The technology implemented in the current da Vinci robots does not allow for tactile feedback. That means, that the quality of the tissues or the intensity and the strength of manoeuvrings can only be valued by the surgeon “translating” the optic impressions based on the own experience from “open” surgery. Simple gestures, such as knotting surgical sutures can result complex and difficult, meaning longer operating times that can be decisive for the intervention’s success.
The high purchasing price is another drawback of the current system.
The price of a full system (including the possibility of second remote console teaching) is approximately CHF 2 million to which other costs must be added, such as those of instruments that can only be used for up to 15 interventions and the yearly maintenance costs.
To evaluate the economics of the use of the robot in cardiac surgery all costs linked to the intervention must be taken into account. This kind of evaluation has already been made and published by the robotic surgery team of Mayo Clinic: they demonstrated that, under the conditions created by this team, robotic surgery turns out to be cheaper than traditional surgery. The original paper is here.
The explanation of this surprising result lies in the organisation of the whole activity: the presence of an expert “heart team” (meaning an integrated approach to cardiac disease by an interdisciplinary group of experts and not only by one branch of the medicine or one doctor), the presence of a sufficient number of patients suited for this kind of surgery, the optimization of the efficacy of the robot’s use and favouring an early discharge from hospital (third postoperative day!).
Should these conditions not be met, robotic surgery remains very expensive.

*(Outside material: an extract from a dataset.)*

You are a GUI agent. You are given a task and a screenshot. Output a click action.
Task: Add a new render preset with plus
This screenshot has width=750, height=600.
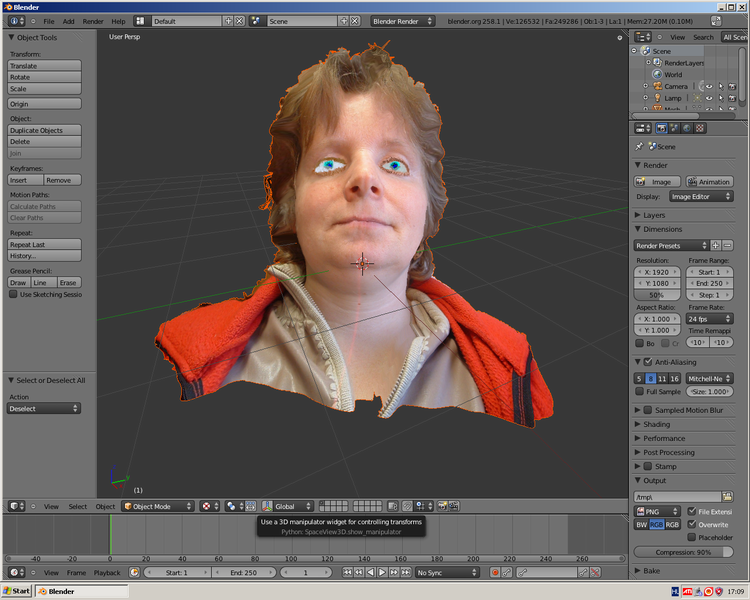pos(715,245)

The team approach, the disease and patient management and the efficiency in the use of the robot are crucial for a successful robotic surgery program. If not implemented correctly the project will fail: more than half of all da Vinci robots bought and installed are practically inactive! (Poston R, 13th ISMICS annual meeting, Prague, June 12-15, 2013).
Technology advances very quickly and several drawbacks of the current system have already been addressed by others. These robots, however, have not been marketed yet.
Among the novelties we can find thinner arms and effectors as well as instruments and systems that allow tactile feedback.
There are also newer advanced concepts in the development of miniaturized surgical robots with extremely flexible movements (snake-like) inside the patient’s body, which means a better options to reach targets difficult to approach. Experiments are being carried out with thin and flexible robots that travel along the big blood vessels, using them as “highways” to get inside the heart (as catheters used nowadays).
The development of all these technologies is breathtaking but are also very expensive and lengthy.
For the time being the market is totally ruled by one company, which also owns the majority of the world intellectual property. The lack of competitors and patent restrictions hinder a faster progress of the above mentioned innovations. We can hope that in the next future new companies can join the club to enable the new extremely promising robotic technologies getting nearer to clinical use.